O fiscal viajou
Em maio de 2018, um grupo de cerca de 40 servidores da Agência Nacional de Mineração, novo nome do antigo DNPM, foi enviado para Minas Gerais. Não se tratava de uma ação de fiscalização ou força-tarefa, o que agora se revelou mais do que necessário após a gigantesca tragédia em Brumadinho. De domingo a quarta-feira, os funcionários aproveitaram o “convite imperdível ao debate e ao aperfeiçoamento profissional”, na “aconchegante e turística Ouro Preto, com seu ambiente geológico-mineiro”, como dizia a propaganda do Simpósio Brasileiro de Exploração Mineral.
Documentos internos, obtidos por Crusoé, mostram que a própria direção do órgão pôs a viagem dos servidores à frente dos esforços para averiguar a condição de minas e barragens, ao propor que recursos destinados à fiscalização fossem remanejados para garantir a participação no evento – plano que só foi frustrado em razão da demora e da burocracia orçamentária. O diretor-geral da Agência, Victor Hugo Bicca, era da comissão de organização do simpósio, promovido pela Agência para o Desenvolvimento Tecnológico da Indústria Mineral Brasileira, uma espécie de associação das mineradoras. Um dos “patrocinadores diamante” era, ironicamente, a Vale.
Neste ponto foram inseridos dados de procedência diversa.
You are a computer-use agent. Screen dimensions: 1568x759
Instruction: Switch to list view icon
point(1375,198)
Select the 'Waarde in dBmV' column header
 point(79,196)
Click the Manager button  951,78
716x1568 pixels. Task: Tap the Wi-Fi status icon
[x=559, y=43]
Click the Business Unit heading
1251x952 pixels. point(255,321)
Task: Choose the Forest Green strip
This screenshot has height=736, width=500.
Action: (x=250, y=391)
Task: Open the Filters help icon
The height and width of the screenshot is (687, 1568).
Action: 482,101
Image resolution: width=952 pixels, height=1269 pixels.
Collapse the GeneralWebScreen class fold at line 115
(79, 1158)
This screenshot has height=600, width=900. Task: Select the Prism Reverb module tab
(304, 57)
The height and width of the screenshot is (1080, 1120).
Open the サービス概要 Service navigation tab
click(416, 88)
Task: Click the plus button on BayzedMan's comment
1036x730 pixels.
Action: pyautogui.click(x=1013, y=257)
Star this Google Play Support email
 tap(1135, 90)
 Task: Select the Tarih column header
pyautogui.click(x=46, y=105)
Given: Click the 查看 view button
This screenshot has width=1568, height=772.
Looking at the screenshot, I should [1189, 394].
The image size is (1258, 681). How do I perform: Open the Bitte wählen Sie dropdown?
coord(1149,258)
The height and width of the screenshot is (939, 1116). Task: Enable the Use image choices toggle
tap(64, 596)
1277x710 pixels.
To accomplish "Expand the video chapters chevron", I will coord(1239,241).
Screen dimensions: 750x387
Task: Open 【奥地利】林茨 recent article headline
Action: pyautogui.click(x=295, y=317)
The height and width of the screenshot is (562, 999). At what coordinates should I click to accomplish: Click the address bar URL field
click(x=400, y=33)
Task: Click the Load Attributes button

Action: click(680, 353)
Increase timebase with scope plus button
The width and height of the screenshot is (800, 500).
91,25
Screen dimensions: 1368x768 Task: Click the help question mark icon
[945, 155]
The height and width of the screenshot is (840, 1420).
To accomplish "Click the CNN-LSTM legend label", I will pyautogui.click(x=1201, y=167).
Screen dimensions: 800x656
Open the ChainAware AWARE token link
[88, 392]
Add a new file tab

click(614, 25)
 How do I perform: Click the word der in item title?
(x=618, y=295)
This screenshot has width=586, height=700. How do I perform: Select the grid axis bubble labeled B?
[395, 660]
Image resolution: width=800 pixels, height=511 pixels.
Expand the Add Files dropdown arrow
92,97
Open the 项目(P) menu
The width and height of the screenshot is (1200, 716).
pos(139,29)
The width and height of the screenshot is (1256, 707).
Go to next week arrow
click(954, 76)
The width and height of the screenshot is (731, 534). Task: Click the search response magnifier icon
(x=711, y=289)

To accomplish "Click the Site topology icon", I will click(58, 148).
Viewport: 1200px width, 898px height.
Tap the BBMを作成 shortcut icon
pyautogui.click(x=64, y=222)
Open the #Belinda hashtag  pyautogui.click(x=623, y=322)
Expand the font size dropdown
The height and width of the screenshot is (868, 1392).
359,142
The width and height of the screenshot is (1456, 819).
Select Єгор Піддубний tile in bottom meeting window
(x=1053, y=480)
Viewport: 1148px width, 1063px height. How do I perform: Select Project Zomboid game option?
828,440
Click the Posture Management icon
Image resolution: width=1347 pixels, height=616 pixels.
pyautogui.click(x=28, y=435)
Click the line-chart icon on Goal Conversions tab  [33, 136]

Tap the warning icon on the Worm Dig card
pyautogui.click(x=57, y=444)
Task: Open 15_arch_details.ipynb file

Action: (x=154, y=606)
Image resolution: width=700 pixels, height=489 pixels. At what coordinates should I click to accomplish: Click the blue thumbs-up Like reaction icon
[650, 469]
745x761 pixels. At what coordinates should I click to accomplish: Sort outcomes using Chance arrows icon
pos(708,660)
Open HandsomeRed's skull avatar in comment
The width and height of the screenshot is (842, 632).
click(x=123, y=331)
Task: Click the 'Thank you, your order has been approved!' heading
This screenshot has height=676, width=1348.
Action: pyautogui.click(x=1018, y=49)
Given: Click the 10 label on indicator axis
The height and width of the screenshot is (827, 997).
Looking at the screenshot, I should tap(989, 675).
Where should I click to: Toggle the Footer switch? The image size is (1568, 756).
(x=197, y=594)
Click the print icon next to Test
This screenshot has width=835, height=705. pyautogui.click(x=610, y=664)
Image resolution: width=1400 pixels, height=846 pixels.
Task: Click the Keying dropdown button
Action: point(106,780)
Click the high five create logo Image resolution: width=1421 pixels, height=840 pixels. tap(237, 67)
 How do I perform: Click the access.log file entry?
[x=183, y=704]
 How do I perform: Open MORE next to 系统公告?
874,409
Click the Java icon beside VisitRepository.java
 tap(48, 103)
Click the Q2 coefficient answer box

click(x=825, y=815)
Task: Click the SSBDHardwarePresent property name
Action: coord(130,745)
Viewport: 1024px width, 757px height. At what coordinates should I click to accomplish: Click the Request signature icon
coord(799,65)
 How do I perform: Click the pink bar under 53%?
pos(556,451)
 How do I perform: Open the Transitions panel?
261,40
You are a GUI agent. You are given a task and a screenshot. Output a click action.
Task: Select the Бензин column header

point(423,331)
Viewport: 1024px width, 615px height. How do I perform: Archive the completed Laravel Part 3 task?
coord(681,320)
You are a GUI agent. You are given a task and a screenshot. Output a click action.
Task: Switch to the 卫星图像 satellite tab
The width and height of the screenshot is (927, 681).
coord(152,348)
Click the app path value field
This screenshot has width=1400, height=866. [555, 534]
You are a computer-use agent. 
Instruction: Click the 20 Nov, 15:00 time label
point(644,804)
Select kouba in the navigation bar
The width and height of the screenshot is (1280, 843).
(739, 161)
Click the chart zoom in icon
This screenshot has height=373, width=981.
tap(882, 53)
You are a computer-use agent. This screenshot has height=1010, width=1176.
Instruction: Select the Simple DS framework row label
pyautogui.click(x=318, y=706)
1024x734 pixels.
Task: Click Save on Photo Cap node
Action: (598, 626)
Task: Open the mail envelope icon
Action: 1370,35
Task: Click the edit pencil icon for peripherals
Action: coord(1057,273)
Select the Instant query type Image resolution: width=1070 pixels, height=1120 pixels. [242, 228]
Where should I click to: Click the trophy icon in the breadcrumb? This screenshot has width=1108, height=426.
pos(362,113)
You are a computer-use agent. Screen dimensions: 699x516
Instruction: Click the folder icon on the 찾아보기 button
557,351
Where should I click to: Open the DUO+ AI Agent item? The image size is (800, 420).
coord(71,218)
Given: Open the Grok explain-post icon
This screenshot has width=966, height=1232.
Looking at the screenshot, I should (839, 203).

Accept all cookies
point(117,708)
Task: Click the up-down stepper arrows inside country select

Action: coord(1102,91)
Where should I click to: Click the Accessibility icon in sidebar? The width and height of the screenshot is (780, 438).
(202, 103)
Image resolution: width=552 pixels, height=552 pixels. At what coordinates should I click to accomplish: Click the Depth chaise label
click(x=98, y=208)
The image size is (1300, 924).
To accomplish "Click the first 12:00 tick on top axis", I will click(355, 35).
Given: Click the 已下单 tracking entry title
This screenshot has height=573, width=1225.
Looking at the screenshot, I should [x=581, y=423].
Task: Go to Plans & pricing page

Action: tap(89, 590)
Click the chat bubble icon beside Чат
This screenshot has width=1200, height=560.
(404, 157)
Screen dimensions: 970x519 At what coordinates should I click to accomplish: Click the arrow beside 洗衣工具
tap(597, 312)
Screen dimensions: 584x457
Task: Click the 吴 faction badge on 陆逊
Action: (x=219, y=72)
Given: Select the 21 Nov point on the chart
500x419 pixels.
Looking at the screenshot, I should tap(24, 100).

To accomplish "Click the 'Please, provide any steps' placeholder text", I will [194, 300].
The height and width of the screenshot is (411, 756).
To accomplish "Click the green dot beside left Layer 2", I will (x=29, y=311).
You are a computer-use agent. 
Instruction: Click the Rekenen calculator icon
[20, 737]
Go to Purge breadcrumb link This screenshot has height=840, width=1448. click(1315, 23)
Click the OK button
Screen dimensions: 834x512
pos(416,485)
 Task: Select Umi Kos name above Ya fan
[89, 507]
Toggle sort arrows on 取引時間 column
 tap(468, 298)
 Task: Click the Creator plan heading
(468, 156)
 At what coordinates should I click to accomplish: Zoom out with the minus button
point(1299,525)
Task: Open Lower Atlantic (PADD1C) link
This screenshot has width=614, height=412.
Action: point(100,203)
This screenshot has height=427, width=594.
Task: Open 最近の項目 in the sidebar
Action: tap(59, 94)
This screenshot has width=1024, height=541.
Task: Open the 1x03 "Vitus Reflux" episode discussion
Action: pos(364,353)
Tudo começou em março de 2018, quando a agência disparou e-mails perguntando quem estava interessado em participar. Na ponta do lápis, a viagem teve orçamento total de 200 mil reais, com inscrição, diárias e passagens. Pelo menos 114 mil reais foram efetivamente desembolsados pela agência.
O curioso é que a direção da agência primeiro se certificou se haveria interesse dos funcionários no evento para, só depois, ver se tinha dinheiro disponível. Sem orçamento liberado, a solução partiu de Walter Lins, diretor de fiscalização. Em um curto e-mail, ele sugeriu tirar dinheiro da área que controlava, em redação típica da burocracia. “Vimos por meio deste disponibilizar os recursos orçamentários disponíveis no PO – 0002, PTRES nº 137386, da Ação Outorga, Fiscalização e Regulação da Pesquisa e Produção Mineral (215Z) para custeio da participação dos técnicos desta ANM.” Em bom português: tirar dinheiro da fiscalização para garantir a viagem.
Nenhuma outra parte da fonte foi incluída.